Phasenwechsel
Helge Riemann erforscht seit über dreißig Jahren Verfahren zur Herstellung jenes Stoffes, der Silicon Valley seinen Namen gab: Silizium. Auf seinem Berufsweg hat er erlebt, wie sich die Produktion des Halbmetalls durch die politischen Systeme hinweg verändert hat.
„Silizium ist ein Universalwerkstoff – wie früher Stahl“, sagt Helge Riemann, Leiter der Abteilung Silizium/Germanium. „Um einen Kristall wachsen zu lassen, ihn zu ‚züchten‘, gibt es zwar nur vier bis fünf wesentliche Bedienungselemente. Aber der Vorgang, den man damit steuern muss, ist hochkomplex. Im Grunde wie beim Autofahren“.
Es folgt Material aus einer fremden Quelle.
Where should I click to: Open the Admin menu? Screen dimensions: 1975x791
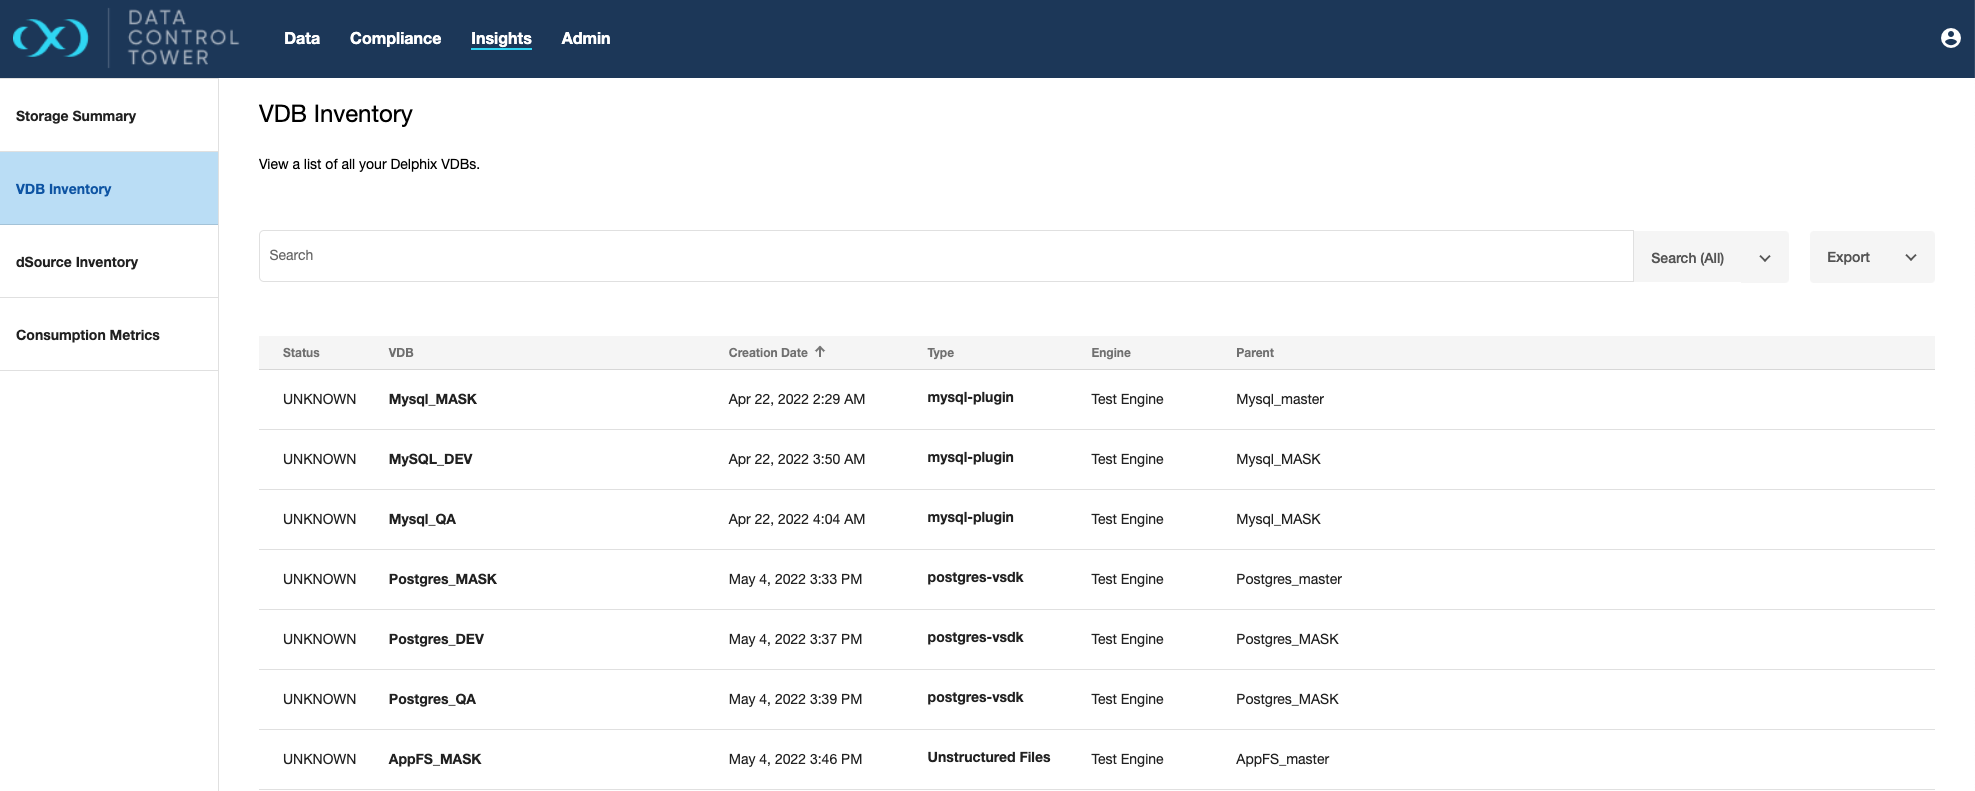585,38
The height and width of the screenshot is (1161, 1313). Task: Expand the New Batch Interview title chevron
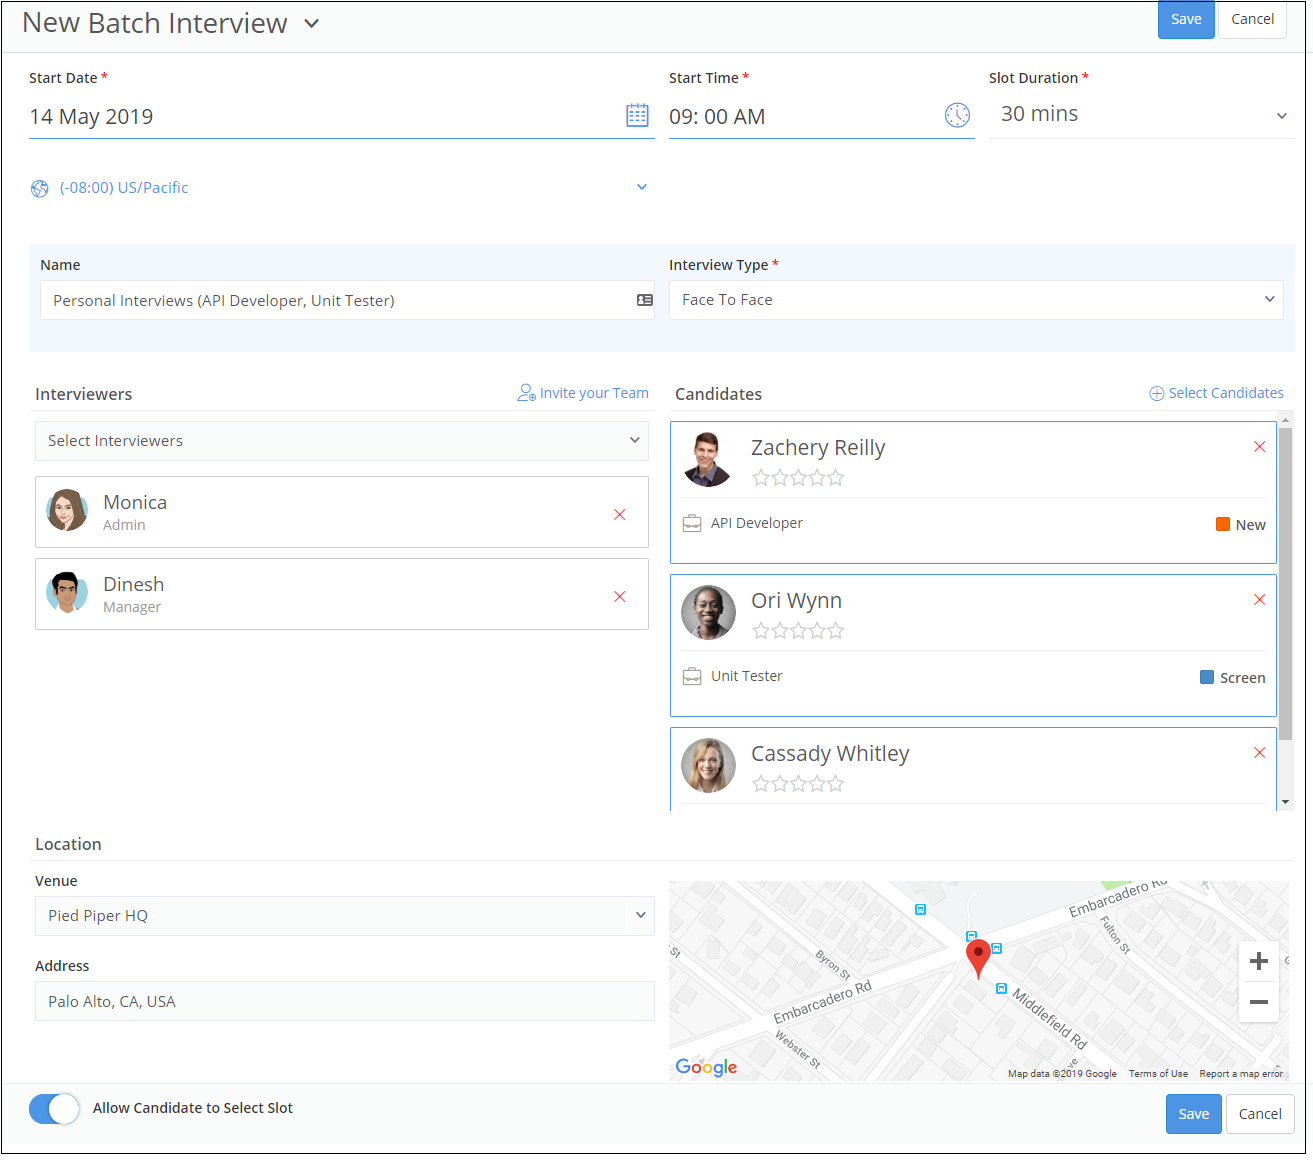(312, 24)
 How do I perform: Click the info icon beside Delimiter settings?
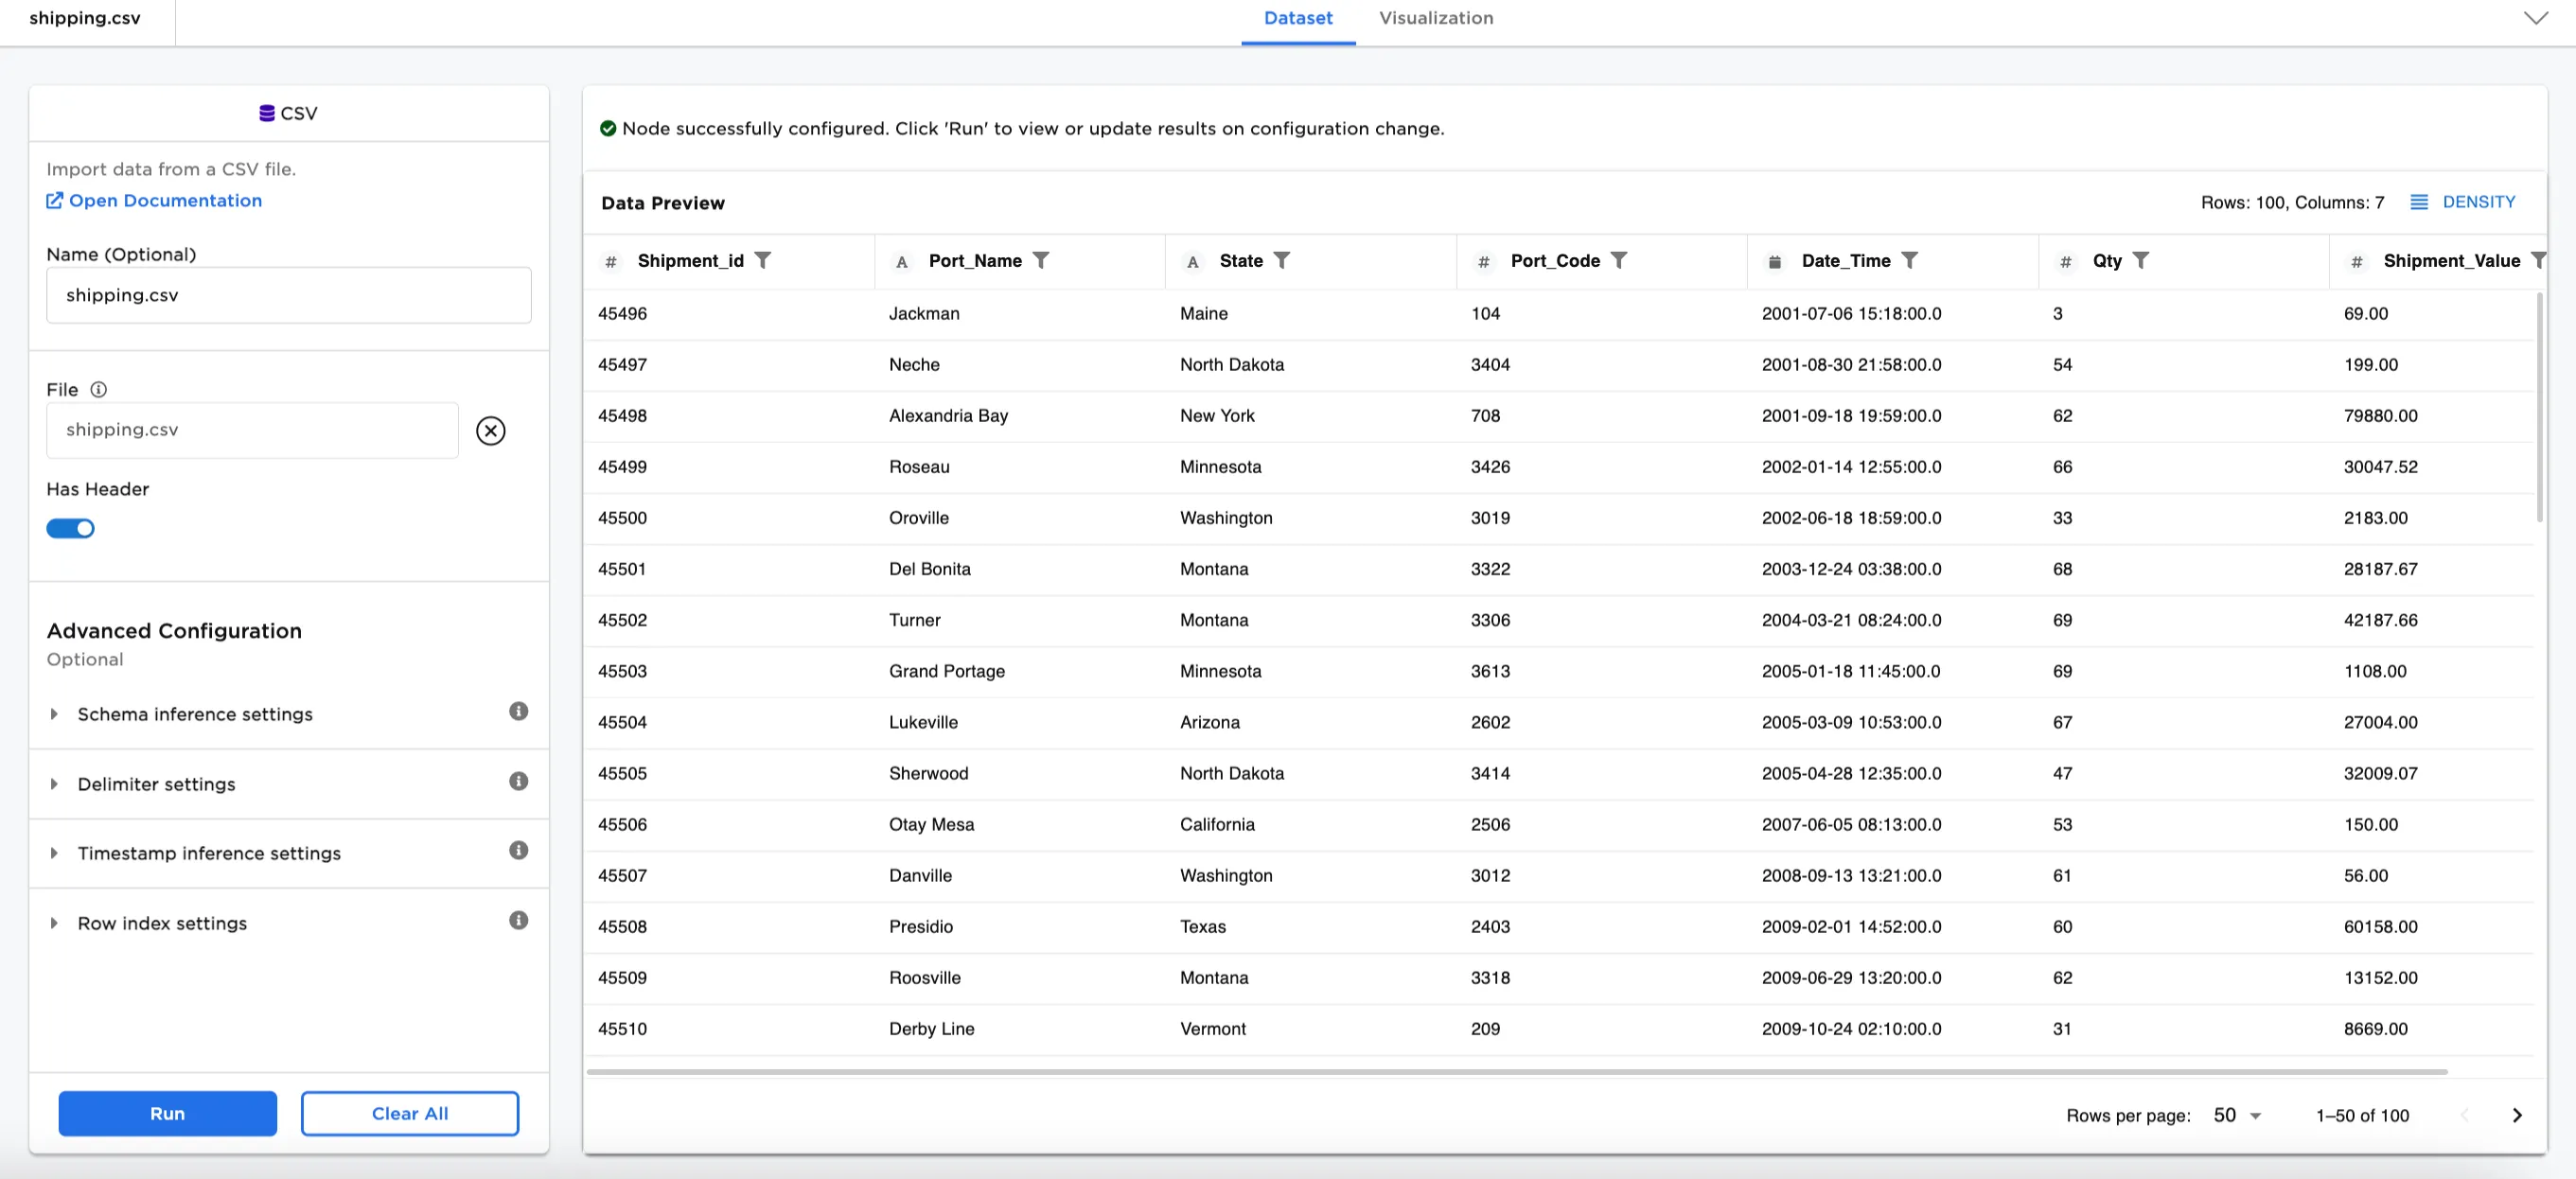pyautogui.click(x=518, y=781)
Seit einigen Jahren ist Riemann mit seinem Team an einem besonders spektakulären Projekt beteiligt. Das Kilogramm, welches als eine der letzten Maßeinheiten immer noch durch ein künstlich gefertigtes Urmaß definiert wird, das nahe Paris in einem Tresor gelagert wird, soll neu definiert werden – mithilfe eines Siliziumkristalls. Am Projekt beteiligt ist das St. Petersburger Zentrotech Institut. Dort hatte man, noch in Zeiten des Kalten Krieges, Zentrifugen entwickelt, um einzelne Isotope bestimmter Elemente sehr hoch anzureichern. Man denkt da natürlich sofort an Uranisotope zur Herstellung von Atomwaffen. Aus dem isotopenreinen Silizium schmolzen Riemann und Kollegen anschließend einen perfekten Einkristall, aus diesem wiederum wurden zwei Kugeln herausgearbeitet. Am Ende soll die Anzahl von Atomen in einer solchen Siliziumkugel bestimmt werden, die zusammen genau ein Kilogramm ergeben, sodass die Definition eines „Kilo“ nie mehr verloren gehen kann.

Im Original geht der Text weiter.